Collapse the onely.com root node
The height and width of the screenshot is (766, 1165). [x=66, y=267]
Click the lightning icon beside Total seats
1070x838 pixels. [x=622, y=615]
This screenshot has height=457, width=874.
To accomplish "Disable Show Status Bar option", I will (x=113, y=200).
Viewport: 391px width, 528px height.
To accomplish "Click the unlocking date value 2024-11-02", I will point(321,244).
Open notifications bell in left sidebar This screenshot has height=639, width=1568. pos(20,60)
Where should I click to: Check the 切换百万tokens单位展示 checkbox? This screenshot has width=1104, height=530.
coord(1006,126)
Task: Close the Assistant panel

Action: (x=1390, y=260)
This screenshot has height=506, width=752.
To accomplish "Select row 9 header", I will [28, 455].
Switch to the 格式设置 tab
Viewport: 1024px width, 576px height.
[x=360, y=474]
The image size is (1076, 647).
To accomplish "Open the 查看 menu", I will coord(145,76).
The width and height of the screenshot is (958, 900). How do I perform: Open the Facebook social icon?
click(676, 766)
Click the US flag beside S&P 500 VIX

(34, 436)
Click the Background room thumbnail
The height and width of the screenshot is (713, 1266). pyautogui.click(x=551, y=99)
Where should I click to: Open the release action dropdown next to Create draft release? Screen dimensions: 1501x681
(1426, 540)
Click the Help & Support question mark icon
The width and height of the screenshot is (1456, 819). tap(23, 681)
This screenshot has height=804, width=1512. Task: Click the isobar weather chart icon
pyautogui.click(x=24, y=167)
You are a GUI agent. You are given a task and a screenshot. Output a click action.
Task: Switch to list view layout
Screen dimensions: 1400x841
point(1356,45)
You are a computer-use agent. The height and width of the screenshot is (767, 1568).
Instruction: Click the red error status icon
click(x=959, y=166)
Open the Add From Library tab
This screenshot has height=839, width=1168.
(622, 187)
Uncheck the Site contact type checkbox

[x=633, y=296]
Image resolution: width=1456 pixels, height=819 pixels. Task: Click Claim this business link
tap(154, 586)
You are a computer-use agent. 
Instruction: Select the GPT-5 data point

▶ _TASK BRIEF_: Update the records, replacing every "Viewport" with "Display" and leaving everything else unchanged.

▶ _WRITTEN SOLUTION_:
Collapse the onely.com root node
The height and width of the screenshot is (766, 1165). [x=66, y=267]
Click the lightning icon beside Total seats
1070x838 pixels. [x=622, y=615]
This screenshot has height=457, width=874.
To accomplish "Disable Show Status Bar option", I will (x=113, y=200).
Display: 391px width, 528px height.
To accomplish "Click the unlocking date value 2024-11-02", I will point(321,244).
Open notifications bell in left sidebar This screenshot has height=639, width=1568. pos(20,60)
Where should I click to: Check the 切换百万tokens单位展示 checkbox? This screenshot has width=1104, height=530.
coord(1006,126)
Task: Close the Assistant panel

Action: (x=1390, y=260)
This screenshot has height=506, width=752.
To accomplish "Select row 9 header", I will [28, 455].
Switch to the 格式设置 tab
Display: 1024px width, 576px height.
[x=360, y=474]
The image size is (1076, 647).
To accomplish "Open the 查看 menu", I will coord(145,76).
The width and height of the screenshot is (958, 900). How do I perform: Open the Facebook social icon?
click(676, 766)
Click the US flag beside S&P 500 VIX

(34, 436)
Click the Background room thumbnail
The height and width of the screenshot is (713, 1266). pyautogui.click(x=551, y=99)
Where should I click to: Open the release action dropdown next to Create draft release? Screen dimensions: 1501x681
(1426, 540)
Click the Help & Support question mark icon
The width and height of the screenshot is (1456, 819). tap(23, 681)
This screenshot has height=804, width=1512. Task: Click the isobar weather chart icon
pyautogui.click(x=24, y=167)
You are a GUI agent. You are given a task and a screenshot. Output a click action.
Task: Switch to list view layout
Screen dimensions: 1400x841
point(1356,45)
You are a computer-use agent. The height and width of the screenshot is (767, 1568).
Instruction: Click the red error status icon
click(x=959, y=166)
Open the Add From Library tab
This screenshot has height=839, width=1168.
(622, 187)
Uncheck the Site contact type checkbox

[x=633, y=296]
Image resolution: width=1456 pixels, height=819 pixels. Task: Click Claim this business link
tap(154, 586)
You are a computer-use agent. 
Instruction: Select the GPT-5 data point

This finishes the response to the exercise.